* **Task to carry out**: Give the lines below again exactly, starting with the line that holds "You are a computer-use" and going on through the line that holds "Click the Google logo on map".
+ + + +
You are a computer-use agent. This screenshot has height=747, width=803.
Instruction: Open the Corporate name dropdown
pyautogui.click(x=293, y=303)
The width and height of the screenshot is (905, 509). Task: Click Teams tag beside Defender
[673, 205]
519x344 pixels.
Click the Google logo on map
+ + + +
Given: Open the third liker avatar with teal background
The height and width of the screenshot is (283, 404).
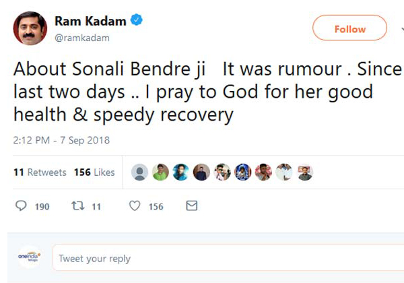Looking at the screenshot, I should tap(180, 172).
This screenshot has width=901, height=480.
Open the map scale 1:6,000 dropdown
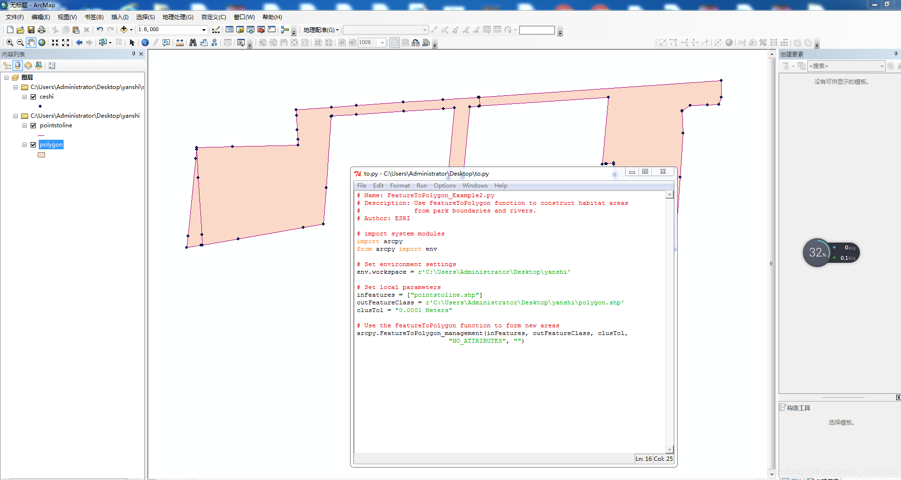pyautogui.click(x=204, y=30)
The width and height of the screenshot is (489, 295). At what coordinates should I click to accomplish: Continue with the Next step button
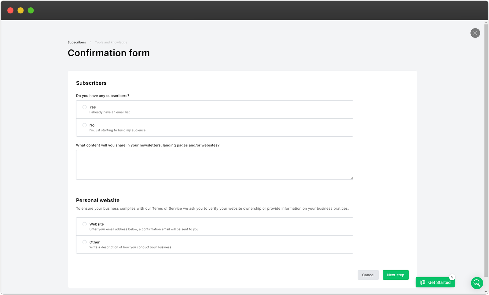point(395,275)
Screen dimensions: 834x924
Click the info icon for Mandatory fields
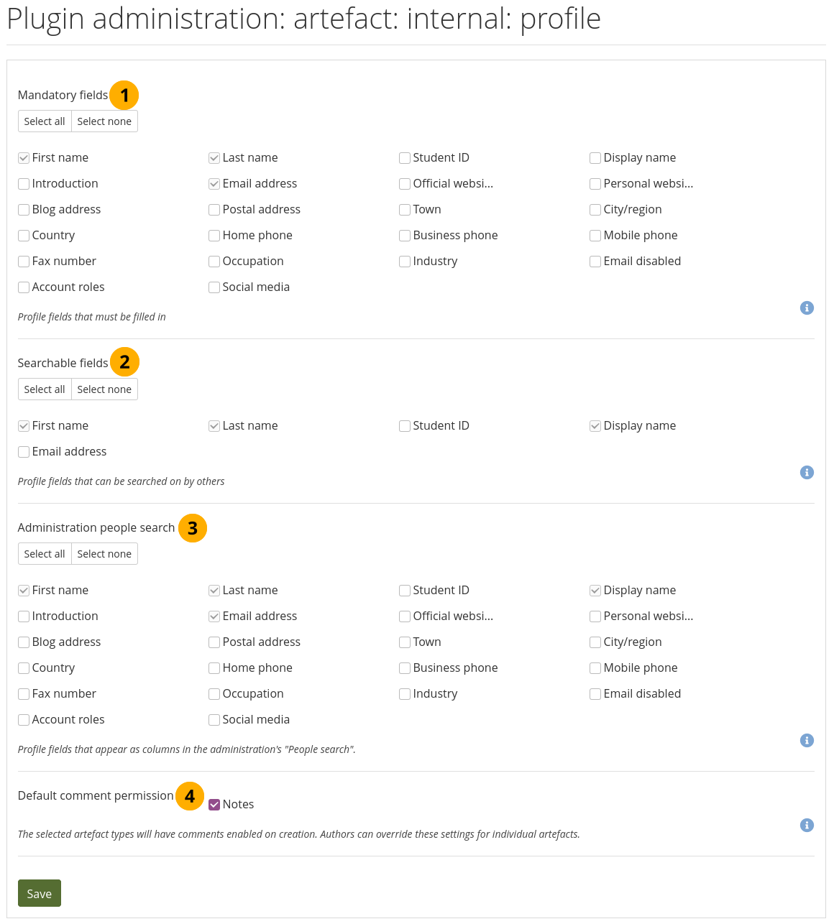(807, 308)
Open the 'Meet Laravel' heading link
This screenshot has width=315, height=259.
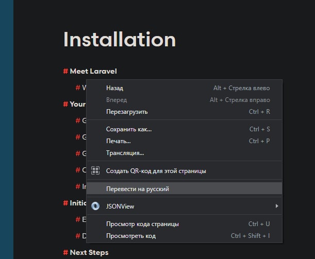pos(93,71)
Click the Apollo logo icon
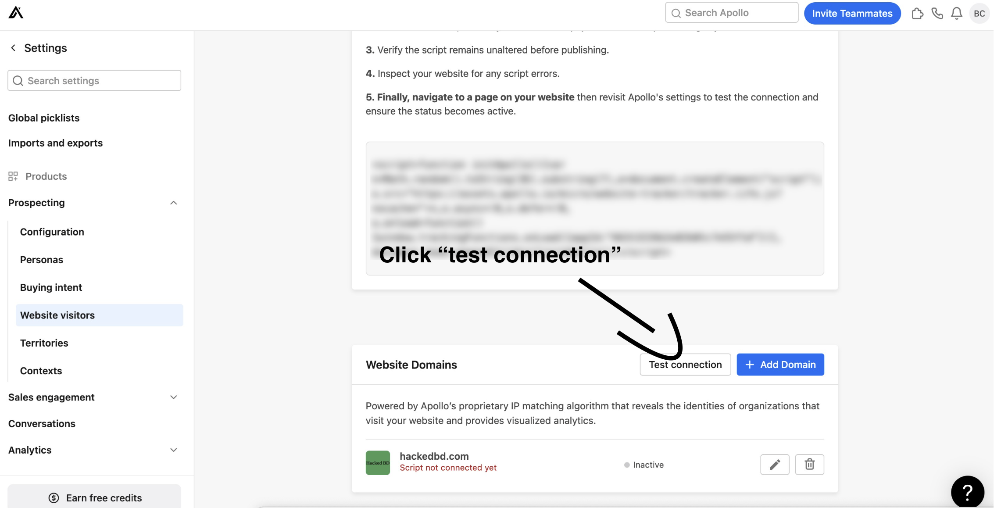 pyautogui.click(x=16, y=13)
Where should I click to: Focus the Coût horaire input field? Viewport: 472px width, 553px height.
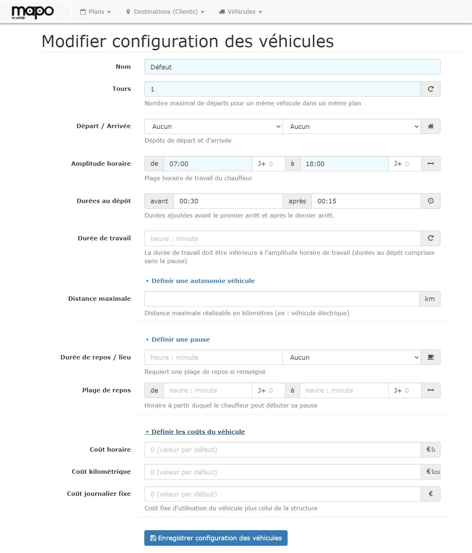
+ + + +
* **Answer section**:
You are a computer-use agent. This screenshot has height=747, width=803.
Instruction: Open the Corporate name dropdown
pyautogui.click(x=293, y=303)
The width and height of the screenshot is (905, 509). Task: Click Teams tag beside Defender
[673, 205]
519x344 pixels.
Click the Google logo on map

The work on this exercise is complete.